WHAT TO PRODUCE:
Can the data below be echoed back word for word?

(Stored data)

>>>>

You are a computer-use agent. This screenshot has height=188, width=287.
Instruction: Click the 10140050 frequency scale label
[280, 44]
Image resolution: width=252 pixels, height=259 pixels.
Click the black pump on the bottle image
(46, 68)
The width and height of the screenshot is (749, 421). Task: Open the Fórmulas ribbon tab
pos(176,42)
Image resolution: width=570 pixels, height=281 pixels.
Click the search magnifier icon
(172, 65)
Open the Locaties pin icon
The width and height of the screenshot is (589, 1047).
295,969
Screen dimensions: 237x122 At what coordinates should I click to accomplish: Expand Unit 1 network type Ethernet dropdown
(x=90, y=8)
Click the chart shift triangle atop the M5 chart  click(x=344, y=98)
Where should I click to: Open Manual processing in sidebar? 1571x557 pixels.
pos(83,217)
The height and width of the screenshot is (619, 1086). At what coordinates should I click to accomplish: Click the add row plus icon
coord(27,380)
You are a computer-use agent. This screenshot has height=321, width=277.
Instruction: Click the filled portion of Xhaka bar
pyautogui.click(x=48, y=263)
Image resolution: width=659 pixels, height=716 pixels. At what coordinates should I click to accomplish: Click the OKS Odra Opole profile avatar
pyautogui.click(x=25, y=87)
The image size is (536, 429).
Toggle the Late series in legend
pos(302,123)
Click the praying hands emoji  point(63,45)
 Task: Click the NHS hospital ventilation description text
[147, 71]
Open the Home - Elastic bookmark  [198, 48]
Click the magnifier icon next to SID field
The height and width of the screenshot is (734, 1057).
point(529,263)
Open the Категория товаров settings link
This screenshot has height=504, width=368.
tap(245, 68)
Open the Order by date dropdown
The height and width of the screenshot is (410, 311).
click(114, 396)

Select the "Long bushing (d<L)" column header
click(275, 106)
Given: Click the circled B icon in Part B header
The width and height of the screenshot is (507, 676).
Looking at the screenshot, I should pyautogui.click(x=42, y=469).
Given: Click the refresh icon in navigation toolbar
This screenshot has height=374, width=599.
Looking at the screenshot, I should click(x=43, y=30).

<<<<

WORKED SOLUTION:
You are a computer-use agent. This screenshot has height=188, width=287.
Instruction: Click the 10140050 frequency scale label
[280, 44]
Image resolution: width=252 pixels, height=259 pixels.
Click the black pump on the bottle image
(46, 68)
The width and height of the screenshot is (749, 421). Task: Open the Fórmulas ribbon tab
pos(176,42)
Image resolution: width=570 pixels, height=281 pixels.
Click the search magnifier icon
(172, 65)
Open the Locaties pin icon
The width and height of the screenshot is (589, 1047).
295,969
Screen dimensions: 237x122 At what coordinates should I click to accomplish: Expand Unit 1 network type Ethernet dropdown
(x=90, y=8)
Click the chart shift triangle atop the M5 chart  click(x=344, y=98)
Where should I click to: Open Manual processing in sidebar? 1571x557 pixels.
pos(83,217)
The height and width of the screenshot is (619, 1086). At what coordinates should I click to accomplish: Click the add row plus icon
coord(27,380)
You are a computer-use agent. This screenshot has height=321, width=277.
Instruction: Click the filled portion of Xhaka bar
pyautogui.click(x=48, y=263)
Image resolution: width=659 pixels, height=716 pixels. At what coordinates should I click to accomplish: Click the OKS Odra Opole profile avatar
pyautogui.click(x=25, y=87)
The image size is (536, 429).
Toggle the Late series in legend
pos(302,123)
Click the praying hands emoji  point(63,45)
 Task: Click the NHS hospital ventilation description text
[147, 71]
Open the Home - Elastic bookmark  [198, 48]
Click the magnifier icon next to SID field
The height and width of the screenshot is (734, 1057).
point(529,263)
Open the Категория товаров settings link
This screenshot has height=504, width=368.
tap(245, 68)
Open the Order by date dropdown
The height and width of the screenshot is (410, 311).
click(114, 396)

Select the "Long bushing (d<L)" column header
click(275, 106)
Given: Click the circled B icon in Part B header
The width and height of the screenshot is (507, 676).
Looking at the screenshot, I should pyautogui.click(x=42, y=469).
Given: Click the refresh icon in navigation toolbar
This screenshot has height=374, width=599.
Looking at the screenshot, I should click(x=43, y=30).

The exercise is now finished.